Percy Scawen Wyndham DL JP MP (30 January 1835 – 13 March 1911) was a British soldier, Conservative Party politician, collector and intellectual. He was one of the original members of The Souls, and built Clouds House at East Knoyle, Wiltshire.

Background and education
Wyndham was a younger son of George Wyndham, 1st Baron Leconfield, and his wife Mary Fanny Blunt, daughter of the Reverend William Blunt, and was educated at Eton. He served in the Coldstream Guards and achieved the rank of captain.

Political career
In 1860, Wyndham was returned to Parliament as one of two representatives for Cumberland West (succeeding his uncle Sir Henry Wyndham), a seat he held until 1885. He was also a Deputy Lieutenant and Justice of the Peace for Sussex. He owned the Wiltshire manor of Pertwood from 1877 until his death, and he became a member of Wiltshire County Council and was High Sheriff of Wiltshire for 1896.

Family

Wyndham married Madeline Caroline Frances Eden Campbell, daughter of Sir Guy Campbell, 1st Baronet, and his wife Pamela FitzGerald, daughter of Lord Edward FitzGerald. They were both prominent members of The Souls. They had two sons and three daughters who were also members of The Souls. George Wyndham was a politician and man of letters, while Guy Wyndham was a soldier.

Their eldest daughter Mary married the 11th Earl of Wemyss and March, and their second daughter Madeline married Charles Adeane.
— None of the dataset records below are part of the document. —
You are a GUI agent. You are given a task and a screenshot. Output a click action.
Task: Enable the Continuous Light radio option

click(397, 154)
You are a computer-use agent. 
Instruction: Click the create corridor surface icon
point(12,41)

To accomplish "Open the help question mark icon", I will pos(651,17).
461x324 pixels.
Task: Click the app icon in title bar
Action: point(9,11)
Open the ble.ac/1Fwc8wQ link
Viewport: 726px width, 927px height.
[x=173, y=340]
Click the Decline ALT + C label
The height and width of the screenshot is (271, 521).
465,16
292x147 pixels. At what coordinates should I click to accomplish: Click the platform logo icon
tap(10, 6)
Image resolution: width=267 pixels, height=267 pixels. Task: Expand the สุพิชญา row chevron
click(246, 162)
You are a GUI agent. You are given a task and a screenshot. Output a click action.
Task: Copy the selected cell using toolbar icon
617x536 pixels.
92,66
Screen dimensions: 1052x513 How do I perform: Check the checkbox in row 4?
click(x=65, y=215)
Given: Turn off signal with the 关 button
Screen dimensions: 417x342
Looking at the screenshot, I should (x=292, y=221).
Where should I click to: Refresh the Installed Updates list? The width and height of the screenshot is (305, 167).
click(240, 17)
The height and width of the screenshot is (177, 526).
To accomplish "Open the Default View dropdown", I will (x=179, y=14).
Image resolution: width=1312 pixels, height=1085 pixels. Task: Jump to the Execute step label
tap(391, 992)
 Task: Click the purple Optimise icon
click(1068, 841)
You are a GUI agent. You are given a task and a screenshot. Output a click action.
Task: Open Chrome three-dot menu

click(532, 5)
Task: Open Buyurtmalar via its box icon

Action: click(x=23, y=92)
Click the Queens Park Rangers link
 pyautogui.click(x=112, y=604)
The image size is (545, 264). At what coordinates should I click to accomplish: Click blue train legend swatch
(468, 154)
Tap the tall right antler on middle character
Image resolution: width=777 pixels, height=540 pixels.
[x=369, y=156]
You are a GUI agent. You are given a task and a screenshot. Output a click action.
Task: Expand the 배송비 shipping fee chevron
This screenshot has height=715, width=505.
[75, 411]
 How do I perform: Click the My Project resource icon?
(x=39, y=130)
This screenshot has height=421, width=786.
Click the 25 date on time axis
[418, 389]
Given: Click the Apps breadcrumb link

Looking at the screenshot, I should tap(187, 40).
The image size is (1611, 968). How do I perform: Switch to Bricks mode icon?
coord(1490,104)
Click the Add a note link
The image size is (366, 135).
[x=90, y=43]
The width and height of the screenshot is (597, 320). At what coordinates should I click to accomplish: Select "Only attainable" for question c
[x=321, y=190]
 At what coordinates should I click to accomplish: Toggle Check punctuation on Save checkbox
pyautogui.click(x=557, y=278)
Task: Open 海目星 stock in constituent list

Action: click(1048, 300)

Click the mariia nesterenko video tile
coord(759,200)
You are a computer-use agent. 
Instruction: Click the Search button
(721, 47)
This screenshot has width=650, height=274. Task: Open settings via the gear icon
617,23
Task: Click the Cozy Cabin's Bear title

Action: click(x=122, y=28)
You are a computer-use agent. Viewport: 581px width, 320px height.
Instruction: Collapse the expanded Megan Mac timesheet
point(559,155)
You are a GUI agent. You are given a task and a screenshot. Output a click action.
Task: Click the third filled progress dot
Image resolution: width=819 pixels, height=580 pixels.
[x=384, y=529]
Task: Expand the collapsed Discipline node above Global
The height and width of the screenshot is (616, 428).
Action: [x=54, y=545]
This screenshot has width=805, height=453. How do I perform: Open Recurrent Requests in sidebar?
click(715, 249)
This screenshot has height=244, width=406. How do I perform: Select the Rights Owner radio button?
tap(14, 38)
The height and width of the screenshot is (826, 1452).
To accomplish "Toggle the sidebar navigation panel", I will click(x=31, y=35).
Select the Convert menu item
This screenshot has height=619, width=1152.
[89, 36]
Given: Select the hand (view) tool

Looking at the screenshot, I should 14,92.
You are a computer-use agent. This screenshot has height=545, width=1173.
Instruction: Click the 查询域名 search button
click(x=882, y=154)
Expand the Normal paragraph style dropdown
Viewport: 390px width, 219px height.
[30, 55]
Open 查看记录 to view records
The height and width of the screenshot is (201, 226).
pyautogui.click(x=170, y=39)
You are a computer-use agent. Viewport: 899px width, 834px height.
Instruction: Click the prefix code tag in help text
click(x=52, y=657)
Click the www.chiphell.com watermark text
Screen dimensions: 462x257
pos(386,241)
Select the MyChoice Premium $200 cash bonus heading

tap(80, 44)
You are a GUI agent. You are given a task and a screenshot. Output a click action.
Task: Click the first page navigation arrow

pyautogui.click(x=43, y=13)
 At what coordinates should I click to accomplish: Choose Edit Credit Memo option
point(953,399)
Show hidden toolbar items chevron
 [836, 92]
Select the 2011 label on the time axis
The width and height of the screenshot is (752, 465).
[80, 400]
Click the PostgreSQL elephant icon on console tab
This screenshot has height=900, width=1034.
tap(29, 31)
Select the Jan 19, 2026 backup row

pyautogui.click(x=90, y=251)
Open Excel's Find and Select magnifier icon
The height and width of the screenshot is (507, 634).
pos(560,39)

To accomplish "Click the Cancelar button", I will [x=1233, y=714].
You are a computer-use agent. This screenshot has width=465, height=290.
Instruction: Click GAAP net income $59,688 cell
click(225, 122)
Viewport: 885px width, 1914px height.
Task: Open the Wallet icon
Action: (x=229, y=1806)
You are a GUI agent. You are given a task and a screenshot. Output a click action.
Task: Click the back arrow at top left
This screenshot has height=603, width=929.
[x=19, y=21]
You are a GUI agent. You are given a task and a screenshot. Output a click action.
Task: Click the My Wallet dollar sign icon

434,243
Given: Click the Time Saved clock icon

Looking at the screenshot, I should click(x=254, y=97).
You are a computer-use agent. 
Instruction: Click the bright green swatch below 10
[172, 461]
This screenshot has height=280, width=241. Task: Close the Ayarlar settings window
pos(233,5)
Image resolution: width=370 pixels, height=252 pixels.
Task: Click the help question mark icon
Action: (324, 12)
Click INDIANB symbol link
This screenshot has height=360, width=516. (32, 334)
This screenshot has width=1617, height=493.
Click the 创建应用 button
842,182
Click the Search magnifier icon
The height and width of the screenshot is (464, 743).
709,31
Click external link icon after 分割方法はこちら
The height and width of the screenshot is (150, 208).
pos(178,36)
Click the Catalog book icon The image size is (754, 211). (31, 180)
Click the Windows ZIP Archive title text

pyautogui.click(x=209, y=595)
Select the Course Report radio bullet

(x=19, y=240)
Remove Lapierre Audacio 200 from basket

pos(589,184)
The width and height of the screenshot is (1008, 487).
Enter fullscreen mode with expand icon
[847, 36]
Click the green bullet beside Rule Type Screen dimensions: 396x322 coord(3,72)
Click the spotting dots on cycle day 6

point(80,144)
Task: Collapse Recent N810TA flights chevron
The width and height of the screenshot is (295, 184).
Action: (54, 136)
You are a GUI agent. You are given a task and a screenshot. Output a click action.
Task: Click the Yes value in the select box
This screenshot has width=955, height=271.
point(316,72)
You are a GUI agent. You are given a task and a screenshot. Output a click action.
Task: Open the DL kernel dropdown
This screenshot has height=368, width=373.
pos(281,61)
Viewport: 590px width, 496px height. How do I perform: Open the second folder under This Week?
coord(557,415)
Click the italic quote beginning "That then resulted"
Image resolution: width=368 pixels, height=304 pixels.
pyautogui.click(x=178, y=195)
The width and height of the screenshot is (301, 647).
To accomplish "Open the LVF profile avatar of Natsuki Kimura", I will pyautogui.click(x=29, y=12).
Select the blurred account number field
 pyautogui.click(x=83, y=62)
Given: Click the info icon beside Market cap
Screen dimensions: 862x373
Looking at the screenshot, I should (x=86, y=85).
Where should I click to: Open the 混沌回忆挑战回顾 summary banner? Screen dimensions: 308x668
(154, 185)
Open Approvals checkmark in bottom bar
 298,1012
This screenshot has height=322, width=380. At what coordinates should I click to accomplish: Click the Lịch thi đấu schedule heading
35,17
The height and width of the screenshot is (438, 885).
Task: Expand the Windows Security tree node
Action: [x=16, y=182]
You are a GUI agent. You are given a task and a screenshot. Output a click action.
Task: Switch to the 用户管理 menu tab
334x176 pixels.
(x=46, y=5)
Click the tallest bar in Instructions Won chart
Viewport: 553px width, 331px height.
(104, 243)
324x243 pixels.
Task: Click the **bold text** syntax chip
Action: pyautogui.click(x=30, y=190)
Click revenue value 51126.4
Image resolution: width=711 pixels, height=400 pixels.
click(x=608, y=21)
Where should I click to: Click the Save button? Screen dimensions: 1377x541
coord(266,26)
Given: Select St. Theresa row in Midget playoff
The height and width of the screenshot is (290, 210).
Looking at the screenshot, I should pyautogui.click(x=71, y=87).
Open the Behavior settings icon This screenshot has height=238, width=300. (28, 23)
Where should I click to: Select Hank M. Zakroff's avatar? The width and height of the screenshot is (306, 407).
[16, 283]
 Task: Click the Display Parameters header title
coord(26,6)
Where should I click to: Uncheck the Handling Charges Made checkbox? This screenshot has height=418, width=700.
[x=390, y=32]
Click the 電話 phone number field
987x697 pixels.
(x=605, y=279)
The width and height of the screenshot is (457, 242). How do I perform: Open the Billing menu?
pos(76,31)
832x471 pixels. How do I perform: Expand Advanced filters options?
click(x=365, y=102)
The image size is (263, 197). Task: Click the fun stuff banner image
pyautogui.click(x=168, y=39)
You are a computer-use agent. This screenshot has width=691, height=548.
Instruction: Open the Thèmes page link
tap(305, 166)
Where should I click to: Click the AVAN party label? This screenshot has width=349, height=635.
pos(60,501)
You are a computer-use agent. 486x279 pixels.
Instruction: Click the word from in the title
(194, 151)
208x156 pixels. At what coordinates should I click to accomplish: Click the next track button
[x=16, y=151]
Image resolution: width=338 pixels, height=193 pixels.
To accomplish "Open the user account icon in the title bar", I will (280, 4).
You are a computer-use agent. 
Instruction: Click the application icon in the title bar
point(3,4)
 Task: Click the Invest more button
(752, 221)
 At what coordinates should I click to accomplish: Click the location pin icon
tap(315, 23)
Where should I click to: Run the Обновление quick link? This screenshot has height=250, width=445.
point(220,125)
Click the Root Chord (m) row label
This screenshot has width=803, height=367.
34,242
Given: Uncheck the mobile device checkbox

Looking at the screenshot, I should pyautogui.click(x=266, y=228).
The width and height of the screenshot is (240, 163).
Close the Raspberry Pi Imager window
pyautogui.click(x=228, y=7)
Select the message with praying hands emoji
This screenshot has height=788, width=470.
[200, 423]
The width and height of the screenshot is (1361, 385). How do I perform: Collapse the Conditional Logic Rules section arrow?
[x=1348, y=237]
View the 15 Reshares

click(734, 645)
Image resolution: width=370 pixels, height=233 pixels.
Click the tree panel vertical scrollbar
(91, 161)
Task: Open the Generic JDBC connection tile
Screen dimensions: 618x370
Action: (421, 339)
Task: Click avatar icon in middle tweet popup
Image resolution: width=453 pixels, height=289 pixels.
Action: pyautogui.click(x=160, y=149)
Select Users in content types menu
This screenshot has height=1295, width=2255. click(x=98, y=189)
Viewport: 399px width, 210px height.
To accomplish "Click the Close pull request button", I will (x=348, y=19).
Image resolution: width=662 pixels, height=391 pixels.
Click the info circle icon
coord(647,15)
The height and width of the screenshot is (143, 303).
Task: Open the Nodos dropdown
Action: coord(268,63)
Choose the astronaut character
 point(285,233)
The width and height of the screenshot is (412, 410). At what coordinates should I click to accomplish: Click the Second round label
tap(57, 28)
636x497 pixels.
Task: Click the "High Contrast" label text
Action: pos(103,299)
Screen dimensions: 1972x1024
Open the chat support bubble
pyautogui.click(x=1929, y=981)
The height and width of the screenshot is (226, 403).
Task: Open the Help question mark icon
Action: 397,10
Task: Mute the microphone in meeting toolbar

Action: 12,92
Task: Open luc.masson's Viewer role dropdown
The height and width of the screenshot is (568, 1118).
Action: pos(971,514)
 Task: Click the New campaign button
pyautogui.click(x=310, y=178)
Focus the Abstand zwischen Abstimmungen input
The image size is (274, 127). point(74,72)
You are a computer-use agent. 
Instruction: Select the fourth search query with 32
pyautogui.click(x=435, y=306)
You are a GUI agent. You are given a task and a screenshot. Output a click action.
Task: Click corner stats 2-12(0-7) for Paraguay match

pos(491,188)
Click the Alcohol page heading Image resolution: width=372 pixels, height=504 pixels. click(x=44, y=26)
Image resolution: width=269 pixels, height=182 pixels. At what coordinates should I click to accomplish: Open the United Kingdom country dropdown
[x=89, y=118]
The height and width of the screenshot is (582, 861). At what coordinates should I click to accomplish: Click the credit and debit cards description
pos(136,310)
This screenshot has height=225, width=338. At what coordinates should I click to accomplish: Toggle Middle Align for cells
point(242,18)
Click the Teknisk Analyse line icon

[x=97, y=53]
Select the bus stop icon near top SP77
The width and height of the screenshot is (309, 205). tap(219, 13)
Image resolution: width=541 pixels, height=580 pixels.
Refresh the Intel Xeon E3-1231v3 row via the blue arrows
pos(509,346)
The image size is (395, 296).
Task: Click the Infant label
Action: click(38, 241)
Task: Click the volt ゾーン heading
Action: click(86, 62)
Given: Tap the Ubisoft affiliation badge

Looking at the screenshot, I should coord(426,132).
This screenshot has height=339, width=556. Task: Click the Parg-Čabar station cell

Their third daughter Pamela married firstly Lord Glenconner and was the mother of among others Stephen Tennant, and secondly Sir Edward Grey. Wyndham commissioned the now-famous painting of his daughters, The Wyndham Sisters, by John Singer Sargent. The trio are the centre of the 2014 book Those Wild Wyndhams by Claudia Renton.

Percy Wyndham died in March 1911, aged 76. His wife survived him by nine years and died in March 1920.

Spiritualism

Wyndham was a spiritualist who took interest in parapsychology. He was a friend of the medium Stainton Moses and a member of the London Spiritualist Alliance.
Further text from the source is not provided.